The holes in Swiss cheese have been disappearing, and a Swiss institute thinks it has learned why: Milk today is too clean. Tiny specks of hay are responsible for the holes in traditional Swiss cheeses, but there are many fewer today because old milking methods in barns have been replaced by fully automated industrial milking systems. It used to be that as milk matured into cheese, the microscopically small hay particles helped create holes. The study by the Agroscope Institute was funded by the government of Switzerland. The ways foods are grown or produced have changed in recent years. As a class, use the newspaper or Internet to find and closely read a story about a new way of growing or producing food. Use what you read to write a summary of the new approach, and how it is an improvement over past approaches.

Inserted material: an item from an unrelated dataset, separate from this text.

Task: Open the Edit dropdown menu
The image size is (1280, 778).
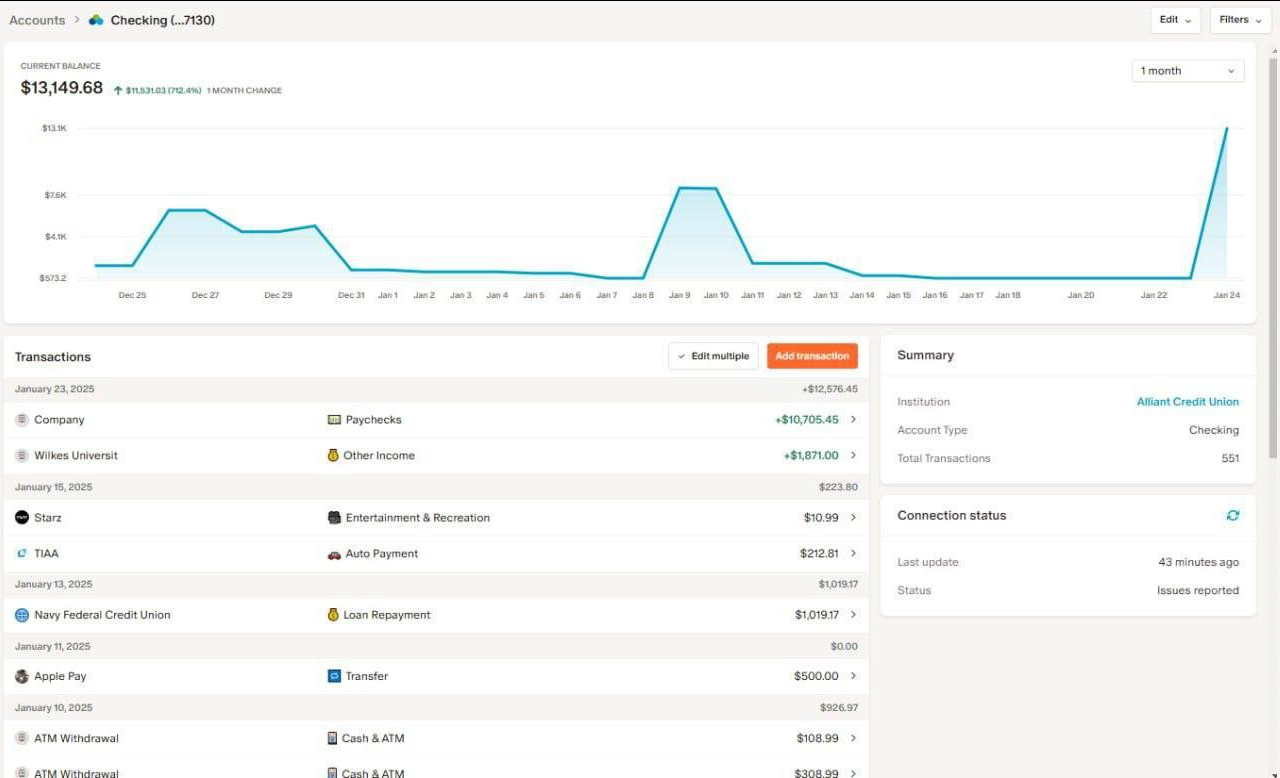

Common Core State Standards: Writing informative/explanatory texts to examine a topic and convey ideas and information clearly; reading closely what a text says explicitly and to make logical inferences from it; conducting short research projects that build knowledge about a topic.

5. Gandhi Statue

Mohandas K. Gandhi is known around the world for teaching that people should work peacefully and without violence when seeking change or protesting over issues. He was a leader in the Asian nation of India and his approach helped India win independence 68 years ago from the European nation of Great Britain and the British Empire. British leaders at the time opposed the independence movement, but now Gandhi is being honored in the heart of the former empire. A nine-foot-tall bronze statue of Gandhi has been erected in Parliament Square in the British capital city of London. Though British leaders criticized Gandhi at the time of India’s independence, present Prime Minister David Cameron hailed him as one of the towering figures in history. Gandhi was called “mahatma” (“great soul”) for his efforts to get people to find solutions to problems peacefully and without violence. Alone or as a class, find and read a story in the newspaper or online about someone working peacefully to find a solution to a problem. Think of a way this person might be honored for his/her effort. Write a paragraph describing how the person could be honored and draw a picture showing the honor.

Common Core State Standards: Conducting short research projects that build knowledge about a topic; reading closely what a text says explicitly and to make logical inferences from it; citing specific textual evidence when writing or speaking to support conclusions; using drawings or visual displays when appropriate to enhance the development of main ideas or points.